## Preguntas de estudio:
1. Responda según el texto sobre El elogio de la sombra:
(a) ¿En qué año publicó Junichiro Tanizaki El elogio de la sombra?
(b) ¿Cuál era el único material disponible para que la luz pasara al interior de las viviendas en el lejano Oriente?
(c) ¿Qué frase le oyó decir el autor a un montubio en Naranjal?
2. Prosiga el texto sobre El elogio de la sombra a partir de su última oración.

## Lectura:
El escritor japonés Junichiro Tanizaki publicó en 1933 una pequeña pero intensa obra literaria titulada El elogio de la sombra. A través de ella, Tanizaki reflexiona sobre los conflictos que suelen ocurrir entre la tradición local y la vanguardia global, que desde aquellos tiempos comenzó a vestir al mundo.

El objeto que se usa para tal reflexión es la casa. El autor comienza narrando las dificultades que tuvo durante la construcción de una casa tradicional japonesa para él y su familia. Tal labor se vio dificultada por la abundancia de productos que respondían más al estándar industrial de la nueva época que a las tradiciones constructivas locales. Poco a poco, Tanizaki le describe al lector de manera clara y sencilla los orígenes de los rasgos más característicos de la típica construcción nipona: a diferencia de lo ocurrido en Occidente, el lejano Oriente no descubrió el vidrio. El único material disponible para el paso de la luz hacia el interior de las viviendas era el papel. Dicho material no resiste el agua; por ello, las casas y demás construcciones debían contar con grandes aleros en sus cubiertas. De esa forma se garantizaba que ni la lluvia ni la nieve jamás alcanzara a los paneles de papel.

Como resultado de ello se obtiene la sutil iluminación que caracteriza a los interiores orientales. En ellos, la luz juega siempre rol importante; mas no por su abundancia, sino por la delicadeza con la que es filtrada por los techos y el papel. En el lejano Oriente, la luz se debe a su total opuesto, la sombra.

En la costa ecuatoriana, la sombra también juega un papel muy importante. El sol perpendicular que nos ilumina es muy diferente al sol de las zonas templadas. No se trata de aquel astro que nos defiende del frío. Nuestro sol es un dador de vida imponente –a veces– hasta tirano. De su luz y calor es muy difícil escapar. “¡Sol morboso!” le oí decir alguna vez a un montubio en Naranjal. Creo que esa frase refleja mucho de nuestra relación local con el astro rey.

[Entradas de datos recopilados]
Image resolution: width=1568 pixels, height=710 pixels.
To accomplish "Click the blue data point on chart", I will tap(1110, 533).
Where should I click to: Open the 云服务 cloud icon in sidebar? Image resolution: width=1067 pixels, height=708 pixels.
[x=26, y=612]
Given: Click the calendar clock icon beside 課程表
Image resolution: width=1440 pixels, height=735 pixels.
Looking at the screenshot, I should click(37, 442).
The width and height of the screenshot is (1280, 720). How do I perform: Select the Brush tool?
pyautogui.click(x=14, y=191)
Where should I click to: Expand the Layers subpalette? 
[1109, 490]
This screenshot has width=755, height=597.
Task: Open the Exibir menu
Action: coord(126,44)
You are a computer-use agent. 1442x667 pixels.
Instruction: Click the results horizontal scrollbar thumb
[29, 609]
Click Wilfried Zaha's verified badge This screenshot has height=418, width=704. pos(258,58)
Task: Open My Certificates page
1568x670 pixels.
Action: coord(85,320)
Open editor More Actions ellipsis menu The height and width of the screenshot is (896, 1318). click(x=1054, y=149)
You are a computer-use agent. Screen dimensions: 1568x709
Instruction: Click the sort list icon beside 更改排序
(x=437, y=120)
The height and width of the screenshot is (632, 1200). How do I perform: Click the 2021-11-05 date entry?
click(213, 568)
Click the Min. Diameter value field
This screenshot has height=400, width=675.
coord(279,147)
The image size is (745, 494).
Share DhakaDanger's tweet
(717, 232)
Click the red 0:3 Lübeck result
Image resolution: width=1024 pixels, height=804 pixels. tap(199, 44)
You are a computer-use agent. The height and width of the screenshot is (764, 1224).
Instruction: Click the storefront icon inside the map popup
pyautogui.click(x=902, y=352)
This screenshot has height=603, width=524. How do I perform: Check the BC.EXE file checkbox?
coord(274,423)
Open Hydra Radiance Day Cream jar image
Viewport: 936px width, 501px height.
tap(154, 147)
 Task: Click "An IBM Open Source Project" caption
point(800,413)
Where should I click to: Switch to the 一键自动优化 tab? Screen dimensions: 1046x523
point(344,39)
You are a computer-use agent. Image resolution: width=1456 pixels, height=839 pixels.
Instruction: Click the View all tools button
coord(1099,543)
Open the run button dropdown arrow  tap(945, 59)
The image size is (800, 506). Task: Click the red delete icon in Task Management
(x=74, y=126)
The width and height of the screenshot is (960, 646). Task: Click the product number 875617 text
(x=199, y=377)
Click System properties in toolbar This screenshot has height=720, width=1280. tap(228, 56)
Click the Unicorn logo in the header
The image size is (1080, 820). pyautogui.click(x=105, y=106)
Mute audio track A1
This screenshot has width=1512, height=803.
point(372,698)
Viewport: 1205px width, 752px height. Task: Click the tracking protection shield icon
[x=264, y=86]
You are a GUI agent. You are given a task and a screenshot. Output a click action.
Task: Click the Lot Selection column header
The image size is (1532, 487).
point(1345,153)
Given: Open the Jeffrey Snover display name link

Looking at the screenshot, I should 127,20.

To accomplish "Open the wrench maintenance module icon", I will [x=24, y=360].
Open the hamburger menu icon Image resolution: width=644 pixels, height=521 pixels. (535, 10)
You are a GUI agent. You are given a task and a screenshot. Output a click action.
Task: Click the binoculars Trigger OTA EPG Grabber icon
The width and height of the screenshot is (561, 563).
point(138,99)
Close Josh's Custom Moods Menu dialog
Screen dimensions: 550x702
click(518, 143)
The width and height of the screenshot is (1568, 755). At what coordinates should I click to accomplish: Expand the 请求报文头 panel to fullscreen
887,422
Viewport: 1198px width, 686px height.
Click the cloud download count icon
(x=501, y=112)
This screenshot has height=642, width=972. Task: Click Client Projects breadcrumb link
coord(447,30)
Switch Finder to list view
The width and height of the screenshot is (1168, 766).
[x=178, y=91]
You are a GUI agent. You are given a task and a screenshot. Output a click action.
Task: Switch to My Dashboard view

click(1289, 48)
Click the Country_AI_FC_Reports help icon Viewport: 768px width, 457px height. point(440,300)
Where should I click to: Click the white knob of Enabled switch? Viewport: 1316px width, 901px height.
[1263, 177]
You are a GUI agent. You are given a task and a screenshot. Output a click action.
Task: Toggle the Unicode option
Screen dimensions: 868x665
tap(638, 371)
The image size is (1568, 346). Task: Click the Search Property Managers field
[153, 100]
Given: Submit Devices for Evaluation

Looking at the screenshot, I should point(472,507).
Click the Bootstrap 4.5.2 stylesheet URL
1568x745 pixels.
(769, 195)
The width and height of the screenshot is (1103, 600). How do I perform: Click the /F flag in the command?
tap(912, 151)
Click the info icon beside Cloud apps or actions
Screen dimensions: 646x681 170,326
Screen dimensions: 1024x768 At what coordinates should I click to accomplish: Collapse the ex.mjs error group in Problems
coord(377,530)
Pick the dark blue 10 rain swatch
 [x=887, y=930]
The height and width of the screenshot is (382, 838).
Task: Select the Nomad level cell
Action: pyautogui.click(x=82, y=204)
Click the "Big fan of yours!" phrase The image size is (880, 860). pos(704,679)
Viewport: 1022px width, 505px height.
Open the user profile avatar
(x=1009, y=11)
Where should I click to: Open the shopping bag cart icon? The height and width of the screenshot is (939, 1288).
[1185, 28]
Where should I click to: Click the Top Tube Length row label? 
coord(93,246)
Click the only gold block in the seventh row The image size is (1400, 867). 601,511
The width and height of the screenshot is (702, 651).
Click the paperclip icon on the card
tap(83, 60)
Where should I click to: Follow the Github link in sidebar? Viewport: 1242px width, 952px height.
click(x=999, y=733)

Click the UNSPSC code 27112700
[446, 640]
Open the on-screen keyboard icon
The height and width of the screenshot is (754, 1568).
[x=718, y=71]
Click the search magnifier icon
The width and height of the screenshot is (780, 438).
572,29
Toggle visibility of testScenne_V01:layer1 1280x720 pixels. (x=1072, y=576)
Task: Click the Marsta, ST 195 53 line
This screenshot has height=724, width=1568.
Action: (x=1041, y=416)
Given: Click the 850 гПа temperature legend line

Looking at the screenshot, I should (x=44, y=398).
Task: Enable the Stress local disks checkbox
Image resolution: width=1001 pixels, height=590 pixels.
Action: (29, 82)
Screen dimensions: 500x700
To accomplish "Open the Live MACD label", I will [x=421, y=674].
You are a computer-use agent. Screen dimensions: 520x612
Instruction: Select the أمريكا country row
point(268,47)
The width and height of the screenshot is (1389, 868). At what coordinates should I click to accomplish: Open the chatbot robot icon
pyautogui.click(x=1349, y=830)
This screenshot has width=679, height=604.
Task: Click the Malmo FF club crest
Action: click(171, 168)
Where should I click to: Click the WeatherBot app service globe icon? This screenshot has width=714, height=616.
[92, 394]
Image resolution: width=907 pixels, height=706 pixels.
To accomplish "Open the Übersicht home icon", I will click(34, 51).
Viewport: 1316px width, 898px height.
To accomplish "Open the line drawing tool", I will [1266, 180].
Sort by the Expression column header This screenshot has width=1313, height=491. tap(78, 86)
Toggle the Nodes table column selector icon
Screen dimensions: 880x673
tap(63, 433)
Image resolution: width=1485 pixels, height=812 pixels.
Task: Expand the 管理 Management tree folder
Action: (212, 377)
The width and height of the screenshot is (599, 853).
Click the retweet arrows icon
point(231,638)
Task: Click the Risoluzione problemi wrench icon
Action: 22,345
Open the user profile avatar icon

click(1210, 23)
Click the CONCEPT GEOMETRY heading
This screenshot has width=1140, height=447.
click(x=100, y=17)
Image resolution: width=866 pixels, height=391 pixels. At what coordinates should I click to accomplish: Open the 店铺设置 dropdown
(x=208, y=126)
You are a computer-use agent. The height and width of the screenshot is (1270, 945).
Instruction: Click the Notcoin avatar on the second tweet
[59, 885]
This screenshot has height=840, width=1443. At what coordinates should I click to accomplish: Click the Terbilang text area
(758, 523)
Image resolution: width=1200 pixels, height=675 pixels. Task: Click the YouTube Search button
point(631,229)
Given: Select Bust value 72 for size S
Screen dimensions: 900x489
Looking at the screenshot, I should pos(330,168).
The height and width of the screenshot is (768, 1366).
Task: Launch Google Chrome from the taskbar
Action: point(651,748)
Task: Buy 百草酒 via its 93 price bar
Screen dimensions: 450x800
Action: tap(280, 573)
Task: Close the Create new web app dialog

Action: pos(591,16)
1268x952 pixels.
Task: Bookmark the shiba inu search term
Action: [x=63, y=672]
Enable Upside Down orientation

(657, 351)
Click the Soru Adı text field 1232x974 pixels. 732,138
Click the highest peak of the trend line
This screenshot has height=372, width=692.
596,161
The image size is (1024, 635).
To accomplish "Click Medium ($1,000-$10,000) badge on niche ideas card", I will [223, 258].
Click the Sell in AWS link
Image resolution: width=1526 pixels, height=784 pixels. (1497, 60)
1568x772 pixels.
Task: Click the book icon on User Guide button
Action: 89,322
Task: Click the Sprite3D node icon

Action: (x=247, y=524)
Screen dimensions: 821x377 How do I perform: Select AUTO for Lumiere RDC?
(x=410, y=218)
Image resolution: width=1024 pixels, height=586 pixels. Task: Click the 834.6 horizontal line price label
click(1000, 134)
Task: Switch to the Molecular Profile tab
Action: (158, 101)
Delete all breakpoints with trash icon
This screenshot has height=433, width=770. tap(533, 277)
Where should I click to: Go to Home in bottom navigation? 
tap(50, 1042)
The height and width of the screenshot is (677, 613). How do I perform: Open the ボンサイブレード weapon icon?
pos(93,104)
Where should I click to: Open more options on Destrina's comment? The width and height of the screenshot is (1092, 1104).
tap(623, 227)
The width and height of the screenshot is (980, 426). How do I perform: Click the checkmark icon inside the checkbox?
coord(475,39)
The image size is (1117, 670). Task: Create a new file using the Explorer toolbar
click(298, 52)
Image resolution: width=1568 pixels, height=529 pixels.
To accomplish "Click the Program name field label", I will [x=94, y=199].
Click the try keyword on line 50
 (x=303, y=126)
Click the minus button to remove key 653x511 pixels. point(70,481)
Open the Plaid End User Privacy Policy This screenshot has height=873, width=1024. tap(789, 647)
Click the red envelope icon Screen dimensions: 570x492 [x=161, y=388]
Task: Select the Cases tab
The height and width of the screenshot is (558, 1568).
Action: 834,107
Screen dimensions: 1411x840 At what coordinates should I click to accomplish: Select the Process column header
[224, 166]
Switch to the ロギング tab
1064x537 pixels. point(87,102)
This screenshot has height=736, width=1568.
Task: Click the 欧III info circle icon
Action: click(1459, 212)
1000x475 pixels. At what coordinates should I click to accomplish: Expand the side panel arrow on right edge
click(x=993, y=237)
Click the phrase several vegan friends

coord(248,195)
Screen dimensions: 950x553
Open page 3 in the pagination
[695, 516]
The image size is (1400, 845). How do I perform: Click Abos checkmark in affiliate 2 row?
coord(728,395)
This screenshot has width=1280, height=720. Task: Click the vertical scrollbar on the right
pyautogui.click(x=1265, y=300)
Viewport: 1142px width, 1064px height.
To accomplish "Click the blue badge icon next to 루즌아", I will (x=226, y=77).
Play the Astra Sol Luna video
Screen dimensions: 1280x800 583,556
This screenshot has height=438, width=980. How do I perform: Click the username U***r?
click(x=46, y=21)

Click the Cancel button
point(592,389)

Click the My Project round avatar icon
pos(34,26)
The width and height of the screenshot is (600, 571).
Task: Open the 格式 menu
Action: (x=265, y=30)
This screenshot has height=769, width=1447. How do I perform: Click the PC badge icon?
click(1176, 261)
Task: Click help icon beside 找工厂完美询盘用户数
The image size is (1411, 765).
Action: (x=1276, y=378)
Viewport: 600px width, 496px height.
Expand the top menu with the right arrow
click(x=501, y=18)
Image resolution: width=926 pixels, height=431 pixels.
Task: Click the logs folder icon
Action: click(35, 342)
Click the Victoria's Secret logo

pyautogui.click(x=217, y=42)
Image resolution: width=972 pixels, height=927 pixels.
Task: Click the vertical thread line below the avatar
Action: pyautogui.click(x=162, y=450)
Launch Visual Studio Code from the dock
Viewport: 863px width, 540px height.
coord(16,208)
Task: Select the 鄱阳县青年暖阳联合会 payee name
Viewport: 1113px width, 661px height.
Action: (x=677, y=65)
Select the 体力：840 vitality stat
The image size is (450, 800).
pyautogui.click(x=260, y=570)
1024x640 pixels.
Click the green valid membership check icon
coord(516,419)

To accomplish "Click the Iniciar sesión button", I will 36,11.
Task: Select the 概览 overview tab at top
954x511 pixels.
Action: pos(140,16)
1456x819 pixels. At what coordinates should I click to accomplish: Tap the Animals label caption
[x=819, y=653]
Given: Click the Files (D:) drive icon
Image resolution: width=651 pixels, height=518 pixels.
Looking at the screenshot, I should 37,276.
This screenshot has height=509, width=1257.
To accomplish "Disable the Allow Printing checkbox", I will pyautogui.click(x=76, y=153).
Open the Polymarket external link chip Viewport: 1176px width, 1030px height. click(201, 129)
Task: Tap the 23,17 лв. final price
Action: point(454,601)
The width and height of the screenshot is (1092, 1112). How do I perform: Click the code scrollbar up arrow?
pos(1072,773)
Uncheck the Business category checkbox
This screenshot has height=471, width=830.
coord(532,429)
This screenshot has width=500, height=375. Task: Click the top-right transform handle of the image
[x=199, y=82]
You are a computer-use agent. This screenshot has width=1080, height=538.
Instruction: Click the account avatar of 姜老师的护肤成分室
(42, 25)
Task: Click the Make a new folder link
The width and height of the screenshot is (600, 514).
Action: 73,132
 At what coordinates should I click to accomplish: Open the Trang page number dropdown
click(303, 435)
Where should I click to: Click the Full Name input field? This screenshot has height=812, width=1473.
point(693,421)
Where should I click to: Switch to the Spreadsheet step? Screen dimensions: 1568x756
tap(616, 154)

## Solucionario:
1.
(a) En 1933.
(b) El papel.
(c) "¡Sol morboso!"

2.
Muy a nuestra manera, nosotros también elogiamos a las sombras. Ciudades como Guayaquil, Portoviejo y Bahía de Caráquez cuentan con soportales que protegían a los transeúntes. La típica casa montubia se levanta sobre palafitos de caña, para generar un espacio de encuentro sombreado y refrescar los ambientes de la planta superior.

Es una pena que nuestras construcciones actuales hayan roto ese vínculo con nuestro entorno. Por ello, consideramos ahora justificable el que árboles centenarios sean talados para preservar el hormigón de nuestras calles. Los nuevos espacios públicos –en su mayoría sin árboles– nos exponen al sol de manera exagerada. Por ello la gente los rechaza o los usa muy intermitentemente. El espacio público ha dejado de ser el lugar de encuentro; y en su lugar preferimos ambientes adictos al aire acondicionado.

Sería interesante reinterpretar nuestras construcciones antiguas, y evolucionarlas hacia una identidad arquitectónica propia y contemporánea; ni imitativa de lo ajeno ni imitativa de nuestro pasado. Conviene, entonces, que los arquitectos y planificadores nos reconciliemos con las sombras en nuestros proyectos, pues son estas las que nos invitan al uso de los exteriores y a la contemplación de lo que nos rodea.